CVE-2026-26953 is a stored HTML injection vulnerability identified in the Pi-hole Admin Interface, specifically affecting versions earlier than 6.4.1. Pi-hole is a widely used network-level ad and tracker blocking application, and its web interface allows administrators to manage settings and monitor active sessions. The vulnerability exists in the active sessions table on the API settings page, where the application displays the value of the HTTP header X-Forwarded-For in the sessions list. The problem stems from the rowCallback function, which takes the data.x_forwarded_for value and directly concatenates it into an HTML string that is inserted into the DOM using jQuery’s .html() method. This method parses the content as HTML, meaning any HTML tags in the header value are rendered by the browser. An attacker with valid credentials can craft an HTTP request containing malicious HTML code in the X-Forwarded-For header using tools like curl, wget, Burp Suite, or JavaScript fetch(). When an administrator views the active sessions page, the injected HTML is rendered, leading to a stored HTML injection scenario. However, Pi-hole enforces a Content Security Policy (CSP) that blocks inline JavaScript execution, limiting the impact to HTML injection without script execution.

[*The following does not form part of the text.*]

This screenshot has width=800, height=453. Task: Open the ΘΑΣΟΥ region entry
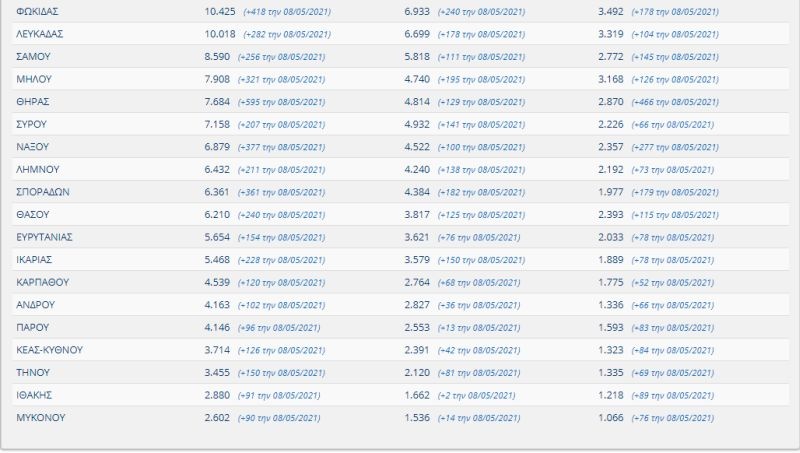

Despite this limitation, the vulnerability can still be exploited to manipulate the UI, inject misleading content, or potentially disrupt the availability of the admin interface. The vulnerability is classified under CWE-20 (Improper Input Validation), CWE-116 (Improper Encoding or Escaping of Output), and CWE-79 (Cross-site Scripting), highlighting the root cause as insufficient input validation and output encoding. The CVSS v3.1 base score is 5.4 (medium severity), reflecting the need for authentication, lack of script execution, and limited scope of impact. No known exploits in the wild have been reported. The issue was publicly disclosed on February 19, 2026, and fixed in Pi-hole version 6.4.1.

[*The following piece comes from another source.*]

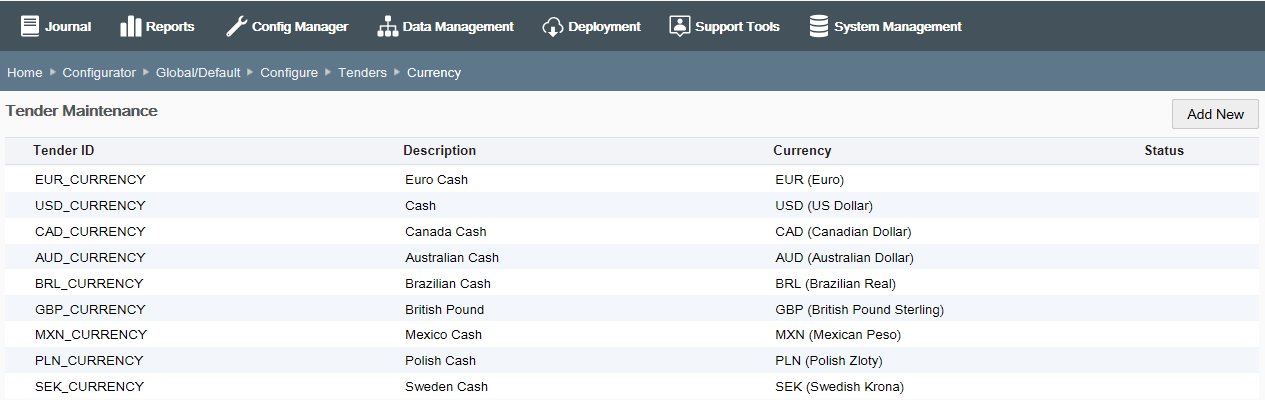Select the SEK_CURRENCY row

pos(632,387)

The primary impact of this vulnerability is on the integrity and availability of the Pi-hole Admin Interface. An attacker with valid credentials can inject arbitrary HTML content into the active sessions table, which will be rendered in the browsers of administrators viewing that page. Although the Content Security Policy prevents execution of injected JavaScript, the attacker can still manipulate the UI, potentially misleading administrators or causing confusion. This could lead to administrative errors or loss of trust in the interface. Additionally, crafted HTML could disrupt the display or functionality of the page, causing denial of service conditions for administrators. Since the vulnerability requires valid credentials, the risk is limited to insider threats or compromised accounts. However, given Pi-hole’s role in network-level ad and tracker blocking, disruption of its management interface could indirectly affect network security and monitoring. Organizations relying on Pi-hole for network filtering and security may experience reduced operational effectiveness or increased risk of misconfiguration if this vulnerability is exploited.

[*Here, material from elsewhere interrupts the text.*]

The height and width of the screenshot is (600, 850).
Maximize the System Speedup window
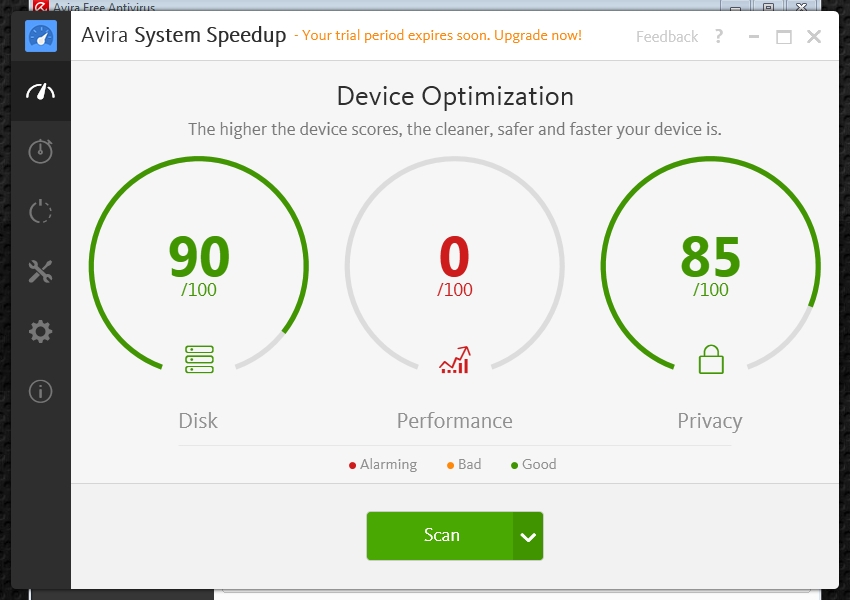(784, 37)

To mitigate this vulnerability, organizations should upgrade Pi-hole to version 6.4.1 or later, where the issue has been fixed by properly sanitizing and encoding the X-Forwarded-For header before inserting it into the DOM. Until the upgrade can be performed, administrators should restrict access to the Pi-hole Admin Interface to trusted users only and enforce strong authentication mechanisms to reduce the risk of credential compromise. Network segmentation and firewall rules should limit access to the management interface from untrusted networks. Additionally, monitoring and alerting on unusual HTTP headers or suspicious activity in the admin interface logs can help detect exploitation attempts. Administrators should avoid clicking on or viewing the active sessions page if suspicious activity is suspected. Implementing web application firewalls (WAFs) that can detect and block injection attempts targeting the X-Forwarded-For header may provide an additional layer of defense. Finally, educating administrators about the risks of HTML injection and encouraging prompt patching practices will reduce exposure.